═══ Provided data ═══

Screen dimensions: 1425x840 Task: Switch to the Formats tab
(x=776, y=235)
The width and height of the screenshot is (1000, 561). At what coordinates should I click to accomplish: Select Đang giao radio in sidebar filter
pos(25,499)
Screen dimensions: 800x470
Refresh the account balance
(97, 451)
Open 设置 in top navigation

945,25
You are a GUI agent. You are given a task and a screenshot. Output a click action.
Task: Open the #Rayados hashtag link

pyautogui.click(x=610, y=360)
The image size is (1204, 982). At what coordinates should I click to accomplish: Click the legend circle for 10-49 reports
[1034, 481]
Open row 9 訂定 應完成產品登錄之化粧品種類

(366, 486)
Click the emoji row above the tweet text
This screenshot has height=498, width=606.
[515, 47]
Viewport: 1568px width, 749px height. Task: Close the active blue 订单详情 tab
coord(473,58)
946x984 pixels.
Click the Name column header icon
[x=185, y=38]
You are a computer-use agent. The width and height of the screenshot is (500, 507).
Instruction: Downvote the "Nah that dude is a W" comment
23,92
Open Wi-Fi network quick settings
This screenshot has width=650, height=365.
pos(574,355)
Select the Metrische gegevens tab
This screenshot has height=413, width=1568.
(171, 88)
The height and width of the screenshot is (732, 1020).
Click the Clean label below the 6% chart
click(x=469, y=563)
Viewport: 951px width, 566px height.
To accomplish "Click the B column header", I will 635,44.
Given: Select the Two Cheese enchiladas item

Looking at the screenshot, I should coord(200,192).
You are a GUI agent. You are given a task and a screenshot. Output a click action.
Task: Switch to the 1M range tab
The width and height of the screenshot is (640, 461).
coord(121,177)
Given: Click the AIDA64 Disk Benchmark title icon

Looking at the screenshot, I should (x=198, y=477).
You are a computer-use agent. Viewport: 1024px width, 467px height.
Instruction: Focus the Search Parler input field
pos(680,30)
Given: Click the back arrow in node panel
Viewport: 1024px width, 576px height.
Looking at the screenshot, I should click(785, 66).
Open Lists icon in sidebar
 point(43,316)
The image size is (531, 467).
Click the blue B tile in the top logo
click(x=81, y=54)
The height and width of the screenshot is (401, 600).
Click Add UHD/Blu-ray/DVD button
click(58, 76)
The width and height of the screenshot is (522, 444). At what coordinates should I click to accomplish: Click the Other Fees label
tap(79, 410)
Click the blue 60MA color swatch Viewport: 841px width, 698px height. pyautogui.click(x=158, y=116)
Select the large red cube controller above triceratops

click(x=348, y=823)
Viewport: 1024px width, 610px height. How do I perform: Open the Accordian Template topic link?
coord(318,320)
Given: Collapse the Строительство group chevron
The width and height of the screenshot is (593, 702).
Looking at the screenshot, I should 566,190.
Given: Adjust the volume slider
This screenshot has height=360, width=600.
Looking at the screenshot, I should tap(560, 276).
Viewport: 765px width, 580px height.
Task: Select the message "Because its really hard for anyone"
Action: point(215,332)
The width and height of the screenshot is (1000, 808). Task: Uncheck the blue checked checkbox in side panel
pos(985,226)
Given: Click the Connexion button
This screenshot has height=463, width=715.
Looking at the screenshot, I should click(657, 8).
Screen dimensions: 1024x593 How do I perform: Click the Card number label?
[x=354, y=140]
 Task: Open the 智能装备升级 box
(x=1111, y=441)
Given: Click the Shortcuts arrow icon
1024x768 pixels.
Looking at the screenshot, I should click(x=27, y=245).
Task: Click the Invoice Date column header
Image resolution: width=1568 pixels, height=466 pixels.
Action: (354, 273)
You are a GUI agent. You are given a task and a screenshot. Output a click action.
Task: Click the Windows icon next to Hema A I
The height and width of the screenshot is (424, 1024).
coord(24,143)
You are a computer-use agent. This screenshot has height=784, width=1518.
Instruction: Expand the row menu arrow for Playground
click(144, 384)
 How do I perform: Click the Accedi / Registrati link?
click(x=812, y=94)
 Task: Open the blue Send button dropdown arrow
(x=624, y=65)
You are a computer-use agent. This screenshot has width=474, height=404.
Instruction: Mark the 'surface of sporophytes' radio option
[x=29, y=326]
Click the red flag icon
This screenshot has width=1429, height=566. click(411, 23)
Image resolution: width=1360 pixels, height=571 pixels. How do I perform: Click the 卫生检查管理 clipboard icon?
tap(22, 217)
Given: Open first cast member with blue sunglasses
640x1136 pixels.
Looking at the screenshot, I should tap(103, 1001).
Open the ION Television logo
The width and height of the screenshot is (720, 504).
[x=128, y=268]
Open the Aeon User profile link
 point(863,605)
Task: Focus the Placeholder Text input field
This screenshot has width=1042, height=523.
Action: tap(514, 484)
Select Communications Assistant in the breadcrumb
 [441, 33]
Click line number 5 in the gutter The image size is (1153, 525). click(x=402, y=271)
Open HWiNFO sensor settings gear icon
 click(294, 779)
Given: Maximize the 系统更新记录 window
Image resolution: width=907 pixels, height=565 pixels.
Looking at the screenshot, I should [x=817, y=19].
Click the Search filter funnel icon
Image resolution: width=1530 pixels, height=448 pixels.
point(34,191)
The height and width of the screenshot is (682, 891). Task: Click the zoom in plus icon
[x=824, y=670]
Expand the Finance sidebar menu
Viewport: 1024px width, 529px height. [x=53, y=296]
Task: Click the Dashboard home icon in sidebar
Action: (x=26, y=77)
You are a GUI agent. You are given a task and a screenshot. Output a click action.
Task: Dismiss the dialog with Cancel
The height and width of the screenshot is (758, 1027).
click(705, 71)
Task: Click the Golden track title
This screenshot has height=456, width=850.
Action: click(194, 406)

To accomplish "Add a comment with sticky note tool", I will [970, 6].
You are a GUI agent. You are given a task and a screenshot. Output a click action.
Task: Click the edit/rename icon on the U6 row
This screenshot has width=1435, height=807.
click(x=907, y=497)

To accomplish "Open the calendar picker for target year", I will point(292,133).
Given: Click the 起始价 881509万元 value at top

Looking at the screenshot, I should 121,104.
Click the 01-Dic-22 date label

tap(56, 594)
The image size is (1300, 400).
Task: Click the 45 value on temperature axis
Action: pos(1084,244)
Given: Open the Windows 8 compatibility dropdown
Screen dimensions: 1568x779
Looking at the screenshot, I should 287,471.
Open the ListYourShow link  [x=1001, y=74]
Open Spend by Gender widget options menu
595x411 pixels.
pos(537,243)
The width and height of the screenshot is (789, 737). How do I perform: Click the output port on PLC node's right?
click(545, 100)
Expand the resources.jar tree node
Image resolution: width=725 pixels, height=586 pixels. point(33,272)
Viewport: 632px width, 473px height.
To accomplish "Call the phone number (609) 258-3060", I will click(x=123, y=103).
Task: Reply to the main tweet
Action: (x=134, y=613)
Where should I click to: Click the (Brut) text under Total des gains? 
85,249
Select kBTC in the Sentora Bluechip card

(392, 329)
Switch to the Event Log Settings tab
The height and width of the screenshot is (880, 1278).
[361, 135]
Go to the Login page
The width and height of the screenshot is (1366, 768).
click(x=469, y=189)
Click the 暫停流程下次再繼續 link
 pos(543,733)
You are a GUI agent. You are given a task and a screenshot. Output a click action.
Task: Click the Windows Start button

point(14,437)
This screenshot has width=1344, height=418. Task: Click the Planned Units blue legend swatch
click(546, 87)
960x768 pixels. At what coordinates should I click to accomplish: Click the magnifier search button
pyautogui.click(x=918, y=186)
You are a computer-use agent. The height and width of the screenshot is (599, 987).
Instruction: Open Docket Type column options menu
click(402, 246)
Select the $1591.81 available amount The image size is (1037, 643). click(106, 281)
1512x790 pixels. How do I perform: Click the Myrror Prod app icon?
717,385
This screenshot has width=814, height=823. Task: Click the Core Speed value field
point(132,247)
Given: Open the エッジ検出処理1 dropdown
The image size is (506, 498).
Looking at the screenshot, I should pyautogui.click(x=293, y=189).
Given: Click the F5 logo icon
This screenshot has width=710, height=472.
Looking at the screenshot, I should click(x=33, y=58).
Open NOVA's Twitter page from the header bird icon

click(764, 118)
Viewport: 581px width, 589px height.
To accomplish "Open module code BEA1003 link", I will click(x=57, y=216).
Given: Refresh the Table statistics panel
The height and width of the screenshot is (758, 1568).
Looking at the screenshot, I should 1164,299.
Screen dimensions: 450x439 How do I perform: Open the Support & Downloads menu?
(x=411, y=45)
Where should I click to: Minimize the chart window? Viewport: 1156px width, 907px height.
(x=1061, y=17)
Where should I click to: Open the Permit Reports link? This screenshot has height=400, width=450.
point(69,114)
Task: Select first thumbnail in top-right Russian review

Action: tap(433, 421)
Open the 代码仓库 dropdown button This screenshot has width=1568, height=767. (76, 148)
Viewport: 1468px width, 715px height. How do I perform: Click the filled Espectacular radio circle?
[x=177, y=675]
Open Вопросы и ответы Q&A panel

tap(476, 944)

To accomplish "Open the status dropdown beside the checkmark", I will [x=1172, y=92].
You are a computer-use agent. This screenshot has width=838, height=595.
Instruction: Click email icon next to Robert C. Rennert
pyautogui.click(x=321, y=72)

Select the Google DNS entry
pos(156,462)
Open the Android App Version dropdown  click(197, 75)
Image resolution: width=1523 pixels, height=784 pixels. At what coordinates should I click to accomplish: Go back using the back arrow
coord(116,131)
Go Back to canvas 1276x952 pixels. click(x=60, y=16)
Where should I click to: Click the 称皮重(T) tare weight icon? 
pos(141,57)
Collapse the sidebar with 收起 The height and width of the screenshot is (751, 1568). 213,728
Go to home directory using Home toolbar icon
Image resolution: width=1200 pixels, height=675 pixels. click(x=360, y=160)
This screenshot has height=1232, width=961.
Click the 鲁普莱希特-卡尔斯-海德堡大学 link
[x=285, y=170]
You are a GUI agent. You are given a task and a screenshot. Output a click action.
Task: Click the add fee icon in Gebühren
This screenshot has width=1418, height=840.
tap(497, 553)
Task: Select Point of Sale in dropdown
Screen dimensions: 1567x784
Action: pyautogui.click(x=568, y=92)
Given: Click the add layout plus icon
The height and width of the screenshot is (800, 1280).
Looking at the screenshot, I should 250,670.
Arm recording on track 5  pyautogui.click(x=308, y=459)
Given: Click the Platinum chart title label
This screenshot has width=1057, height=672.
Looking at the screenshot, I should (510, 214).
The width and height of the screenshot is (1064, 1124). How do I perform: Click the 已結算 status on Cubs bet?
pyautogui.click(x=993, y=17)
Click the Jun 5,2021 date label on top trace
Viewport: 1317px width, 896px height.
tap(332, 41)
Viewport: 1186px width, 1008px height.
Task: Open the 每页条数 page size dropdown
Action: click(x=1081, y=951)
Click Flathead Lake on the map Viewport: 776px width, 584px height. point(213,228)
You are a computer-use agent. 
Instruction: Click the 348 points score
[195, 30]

═══

# Task description
The answer should be one number, namely how many lines of the entries above include the string "with".

# Result of the exercise
4